Why Is Home Automation So Hard?

Why Is Home Automation So Hard?

I’ve been adding a bunch of smart home devices to my home. It’s part of an ongoing experiment to see what I can do to make my life easier, my home safer and to save some money on power bills. But I’m finding that I keep hitting some roadblocks. And while I do hit the odd technical roadblock, I’m finding that the biggest problems stem from the intransigence of vendors.

While home automation isn’t new. People have been hooking devices up for many years in an effort to make life easier – and there’s story of the developer who automated a lot of his job. But there’s a world of difference between getting a bunch of separate devices to work and getting lots of devices to work together as part of an integrated environment.

The core of the problem stems, at the moment, because of a turf war being played out between Google, Apple and Amazon.

Apple has a fairly locked down set of stands that come together under the HomeKit umbrella. If you live in the Apple ecosystem, that’s fine but that’s only a relatively small proportion of the population and making devices HomeKit enabled has resulted in higher device prices.

Whether those higher prices are because the cost of making something HomeKit friendly is higher, or because vendors selling gear to Apple’s target audience can simply get away with charging more is open to debate.
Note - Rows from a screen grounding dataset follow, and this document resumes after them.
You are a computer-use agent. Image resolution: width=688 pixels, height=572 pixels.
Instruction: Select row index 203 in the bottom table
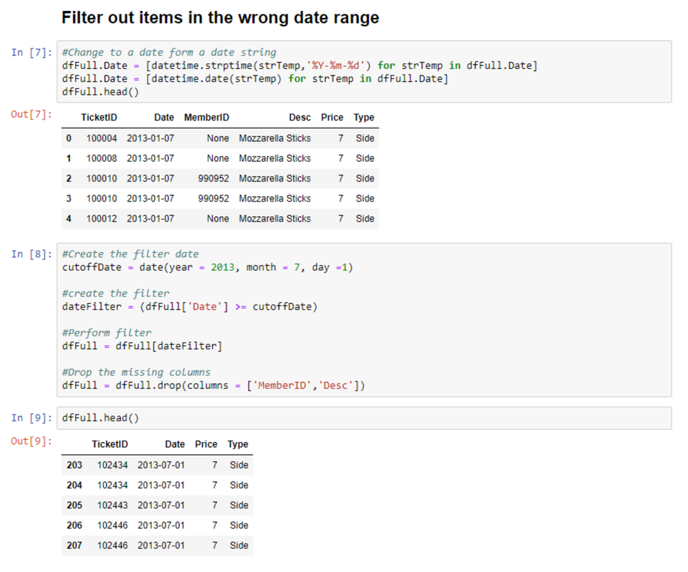[75, 465]
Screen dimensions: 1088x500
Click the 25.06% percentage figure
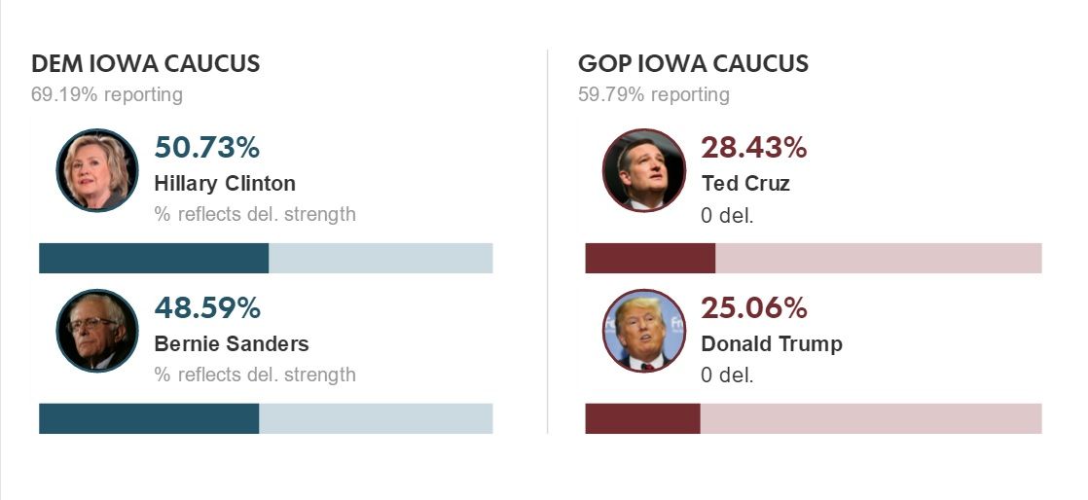(754, 308)
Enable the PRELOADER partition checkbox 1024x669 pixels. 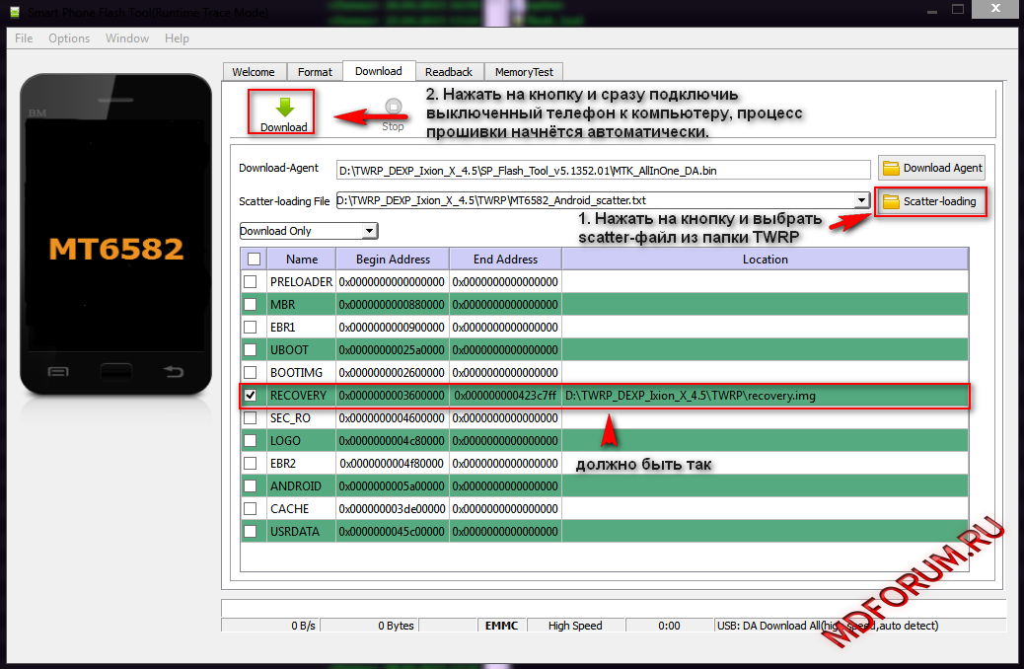254,282
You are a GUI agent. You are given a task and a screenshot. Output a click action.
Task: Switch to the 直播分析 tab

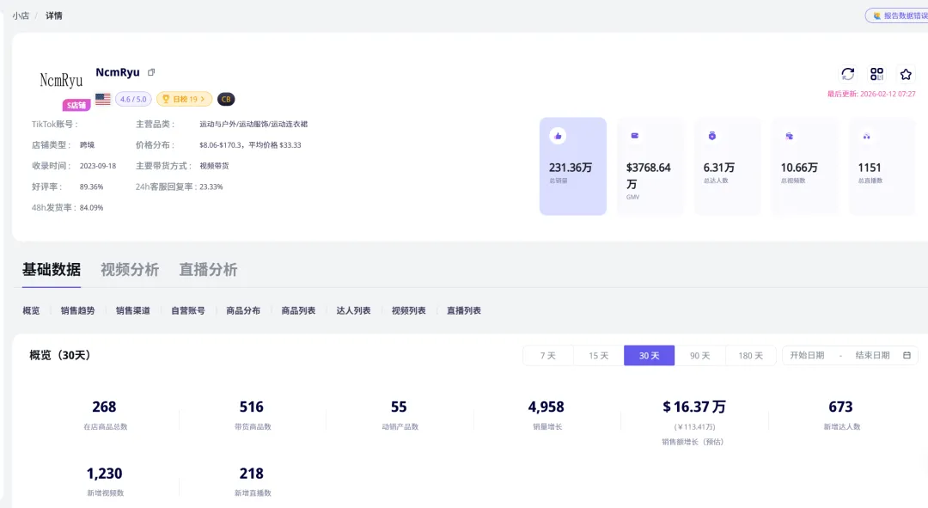click(210, 269)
Then there’s Google. Their automation platform is open to pretty much anyone making home automation gear. Their acquisition of Nest a few years ago, and the continued development of that platform, strongly suggests they plan to be a major player in the smart home business.
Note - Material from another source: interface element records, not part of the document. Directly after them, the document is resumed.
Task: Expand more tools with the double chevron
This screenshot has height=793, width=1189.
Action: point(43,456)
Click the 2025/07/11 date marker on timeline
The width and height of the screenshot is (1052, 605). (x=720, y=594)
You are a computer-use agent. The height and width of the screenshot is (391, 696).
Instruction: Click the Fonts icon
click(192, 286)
Amazon continues to try and push their way into every aspect of our lives. While they started with online shopping, their cloud services and recently released Alexa assistant that’s integrated into lots of devices, shows their commitment to take over your home.

This triumvirate of companies do play together to a small degree. For example, the Nanoleaf lights I’ve reviewed work with HomeKit and Alexa. And Belkin’s WeMo gear works wth Google Home and Amazon Alexa. But the Elgato Eve gear I have only plays with HomeKit. So, if I want to have a unified interface to control everything in my home, I need to commit to a platform.
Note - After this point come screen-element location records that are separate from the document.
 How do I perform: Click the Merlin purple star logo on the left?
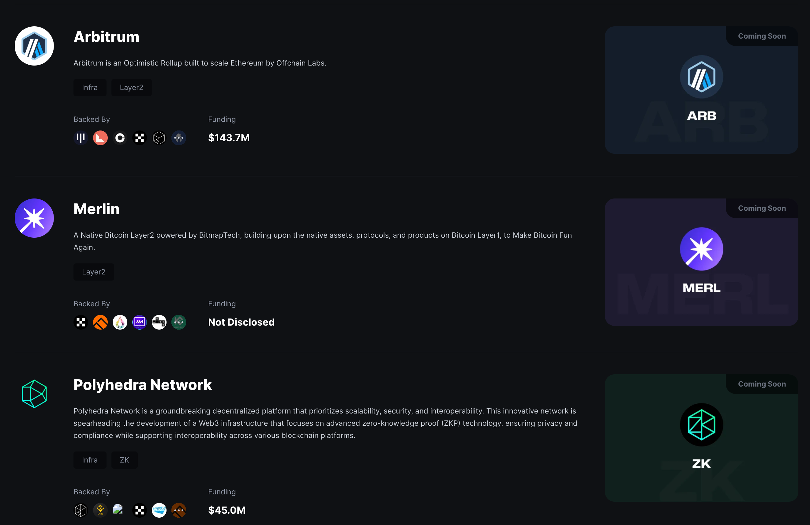point(34,218)
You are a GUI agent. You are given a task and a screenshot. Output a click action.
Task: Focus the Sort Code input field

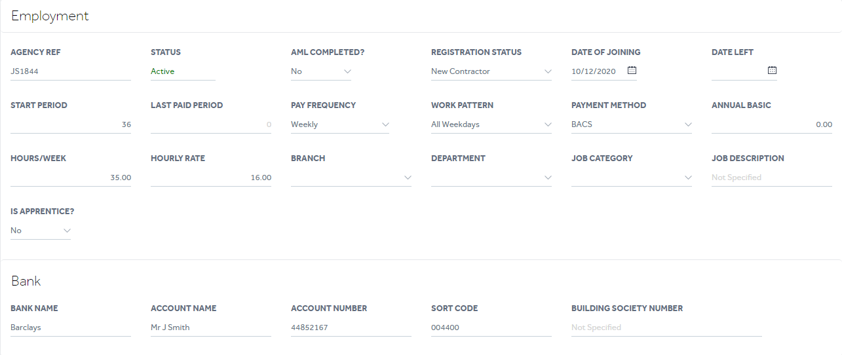pos(491,327)
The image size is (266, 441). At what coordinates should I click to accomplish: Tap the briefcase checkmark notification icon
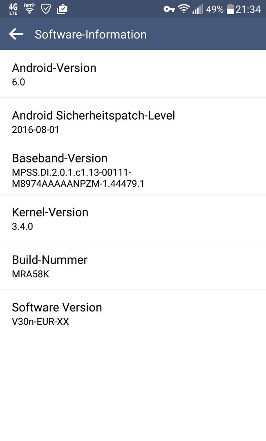pyautogui.click(x=62, y=9)
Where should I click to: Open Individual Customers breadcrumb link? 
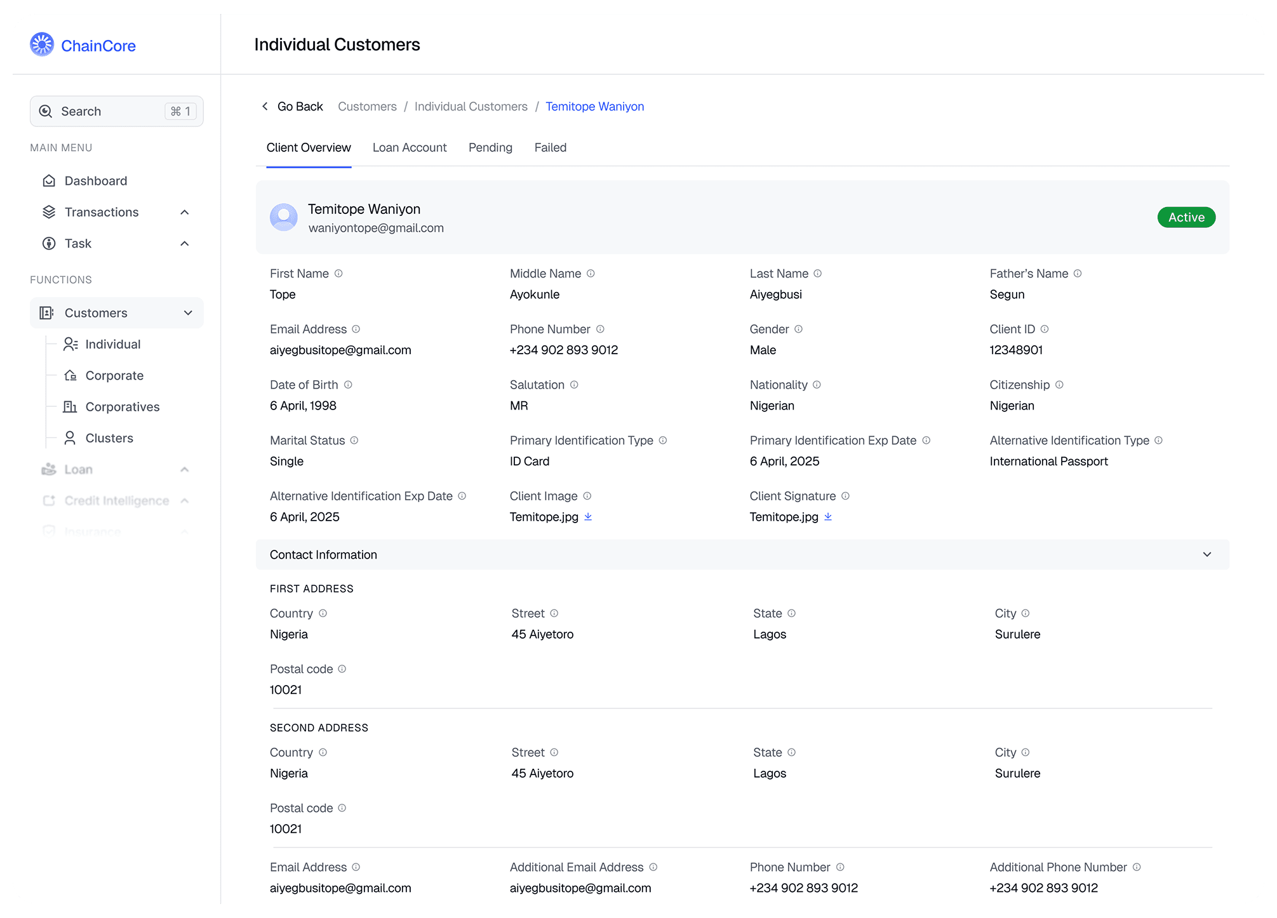click(x=471, y=107)

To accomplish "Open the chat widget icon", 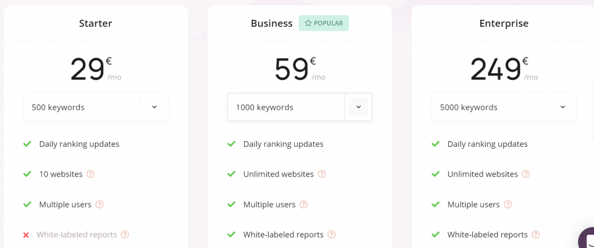I will (x=587, y=239).
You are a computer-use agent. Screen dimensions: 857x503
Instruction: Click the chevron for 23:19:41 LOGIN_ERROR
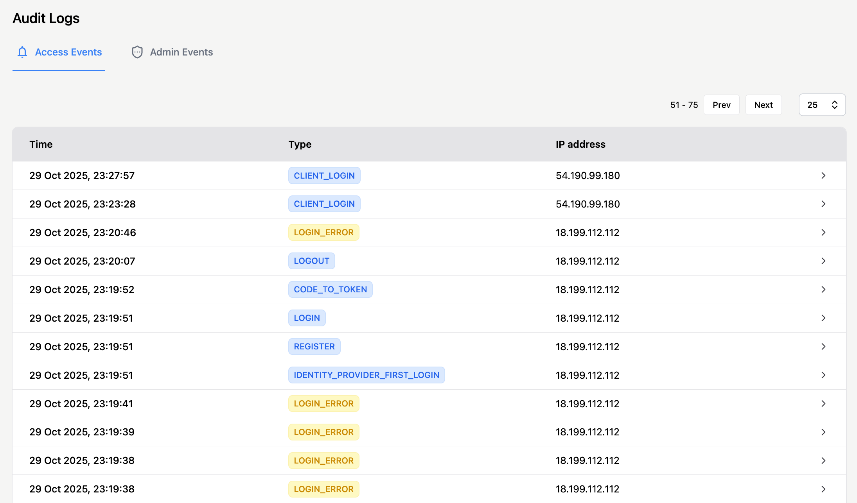coord(823,404)
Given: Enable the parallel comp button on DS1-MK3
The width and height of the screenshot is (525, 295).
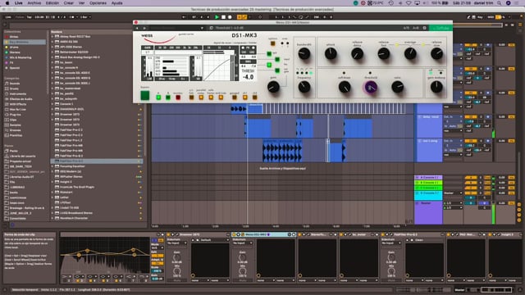Looking at the screenshot, I should pyautogui.click(x=201, y=98).
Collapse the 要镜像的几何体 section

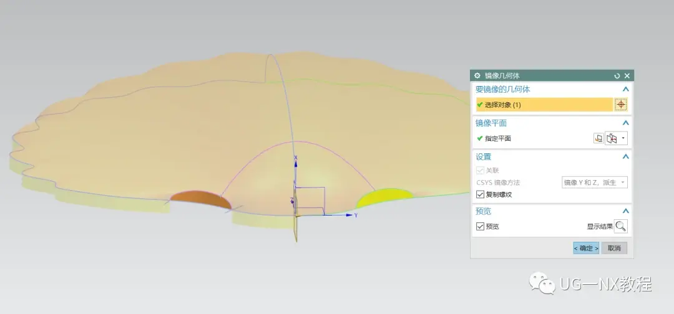coord(626,89)
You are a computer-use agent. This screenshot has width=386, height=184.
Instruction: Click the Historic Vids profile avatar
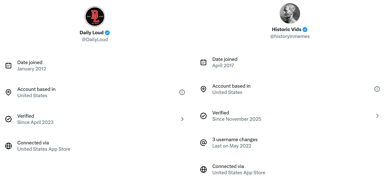(x=290, y=13)
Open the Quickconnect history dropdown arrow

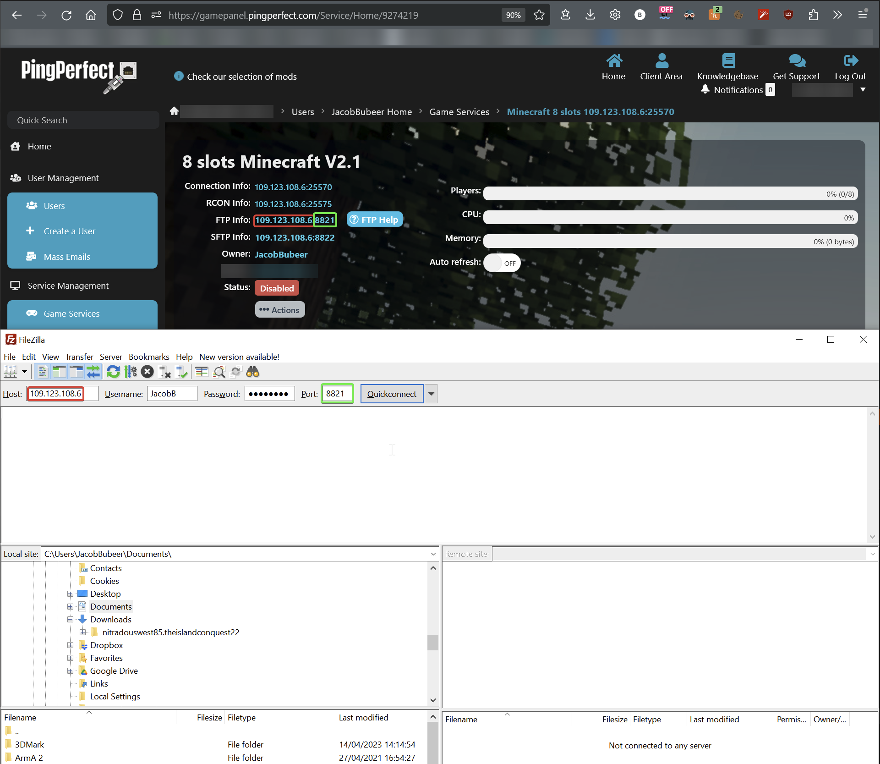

Of course, that’s what Apple, Google and Amazon want me to do. They want me to choose an ecosystem in order to further their needs. But, given this market is still in its infancy, I feel like I’m in a VHS v Betamax or DVD v HD DVD battle. If I invest too much in one platform and it loses, I’ll be stuck with gear that will quickly fall out of support and be useless.

What do I want? I want the three big players to sort this mess out. That’s idealistic but perhaps it’s time for a standards body to step up and set some rules for how devices are authenticated, communications standards, setting minimum expectations for how security works and the like.

As far as I can tell, as an end user, there is is little practical difference between the three main platforms that are hitting consumer IoT. But, by creating what Scott Adams, the creator of the Dilbert comic strip, calls a confusopoly the main players are only making life hard for consumers.

While they may be in a land grab for early adopters in the smart home industry, I suspect the market would become a lot larger if they could all learn to just get along.